Sickle cell is a disorder of the haemoglobin in the red blood cells. It is an inherited condition and is never contagious.
Normal haemoglobin cells are oval shaped that carries oxygen round the body. In someone with sickle cell disease, haemoglobin cells change into a sticky sickle shape, no longer able to pick up oxygen. These sticky sickle cells cause blockages in the small blood vessels which cause painful episodes, called Sickle Crisis.
A crisis can result in hospital admission, needing strong painkillers to control the pain.
Sickle cell can affect anyone but predominantly affects people from African and Caribbean backgrounds. Approximately 15,000 people in the UK have sickle cell disorder.
Approximately 350 babies are born with sickle cell disorder in the UK every year.
Children with sickle cell are at increased risk of strokes (the highest risk between the ages of 2 to 16).
People with sickle cell are at risk of complications which include strokes, acute chest syndrome, blindness, bone damage or priapism (persistent painful erection of the penis), swelling of the hands and feet, jaundice, brain damage, seizures, renal failure or mobility problems.
People may experience damage to vital organs such as the liver, heart, lungs, spleen or kidneys. All these problems may result from complications of this disorder. In some cases it can be fatal.
Treatment for sickle cell mostly focuses on preventing complications and treating the pain.

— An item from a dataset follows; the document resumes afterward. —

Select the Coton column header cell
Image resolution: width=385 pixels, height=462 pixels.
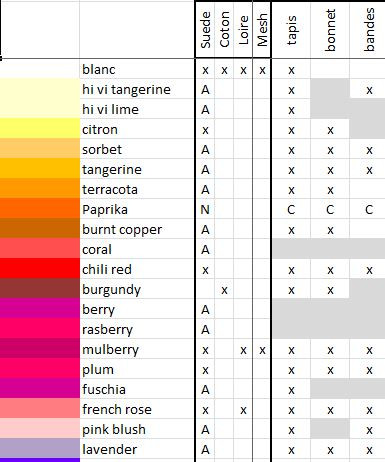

Everyone is different. Symptoms vary from one individual to another. When or if you have any symptoms they could last hours, days, weeks even months.
ONE THING IS THE SAME FOR EVERYONE: DRINK PLENTY OF WATER
Sickle Cell Trait
Sickle cell trait means you have inherited one unusual haemoglobin which is the haemoglobin S gene from one parent and one usual haemoglobin A gene from the other parent. This is not an illness but means that you “carry” the gene and can pass it on to your children.
With two AS parents you have 25% chance in every pregnancy of having a baby with sickle cell (SS) haemoglobin.
Having trait doesn’t mean you develop sickle cell disorder.
Those that have sickle cell trait are at risk of having a child with sickle cell disorder, which can be life-threatening. Having trait can cause anaemia. On a day to day basis, trait does not make you ill, although it may cause health problems during situations where you might not get enough oxygen: during extreme sports such as mountaineering and deep sea diving. Always inform the relevant bodies and declare you have sickle cell trait on all appropriate paperwork – for example :-
- general anaesthetics like (eg at the dentist)
- extreme athletic activity/intensive training
- physical work without breaks
- extreme stress, poor living/working conditions, mental illness etc.
Except in rare situations, a sickle cell carrier’s life is not at risk and someone with sickle cell trait can live a normal life.